Finally to arrive at a compressed video stream, a (standard-compliant) compression unit 650 performs operations known from prior art compressors—such as MPEG2, AVC, etc.—, e.g. DCT transformation, stream formatting, etc. The compressed output signal Vout′ (motion vector and pixel data) may be stored on a data storage device 643, transmitted over a network 637, etc.

Now the decompression functionality is described (most of it was already described, since the compressor mirrors what the decompressor can predict). The input signal Vin is now compressed and typically consists of intraframes I (which are pictures compressed in their entirety, i.e. reconstructable without data from other pictures) and updating data for motion-predicted pictures P. Furthermore, vector field data is transmitted for doing the video picture predictions. The transmitted data for the present method of compression/decompression will be different from the transmitted data for a standard (e.g. MPEG2, or AVC) compression, in particular their will be less motion vector data, since most of the motion vector field data is predicted in the decompressor according to the present invention, hence less update data is required. A scheme could be designed which is reasonable compatible which standard decompressors though, by making the input signal scalable. A first layer 635 comprises the pixel data and only a little bit of motion vector data 633, whereas a second layer contains the “full” motion vector data for a standard compressor. This second layer need not be received by a decompressor according to the present invention. The quality of the decompressed pictures with a standard decompressor will be slightly lower.
▬▬▬▬▬▬
> **Problem A**:
State whether each statement agrees with the video compression passage, answering yes or no and quoting the deciding words: (i) the compressed output signal Vout′ may be sent over a network; (ii) intraframes I cannot be reconstructed without data from other pictures; (iii) a decompressor according to the present invention must receive the second layer.
> **Problem B**:
Return, unchanged, the stretch of the video compression passage that begins at the words "Finally to arrive" and ends after the words "network 637, etc.".

> **Extracted material**:
▬▬▬▬▬▬
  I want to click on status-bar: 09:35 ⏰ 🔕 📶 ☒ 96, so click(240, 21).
▬▬▬▬▬▬
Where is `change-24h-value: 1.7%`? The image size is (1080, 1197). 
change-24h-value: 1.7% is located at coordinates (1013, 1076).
▬▬▬▬▬▬
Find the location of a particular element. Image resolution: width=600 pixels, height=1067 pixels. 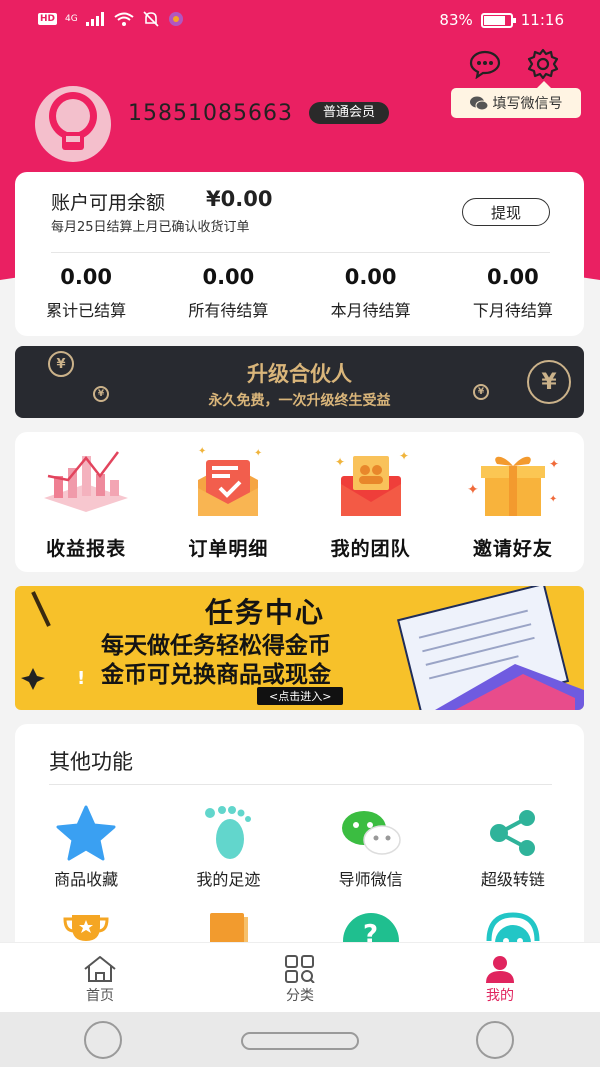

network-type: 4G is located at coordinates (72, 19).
▬▬▬▬▬▬
> **Reply A**:
(i) Yes: "transmitted over a network 637"
(ii) No: "reconstructable without data from other pictures"
(iii) No: "This second layer need not be received by a decompressor according to the present invention."

> **Reply B**:
Finally to arrive at a compressed video stream, a (standard-compliant) compression unit 650 performs operations known from prior art compressors—such as MPEG2, AVC, etc.—, e.g. DCT transformation, stream formatting, etc. The compressed output signal Vout′ (motion vector and pixel data) may be stored on a data storage device 643, transmitted over a network 637, etc.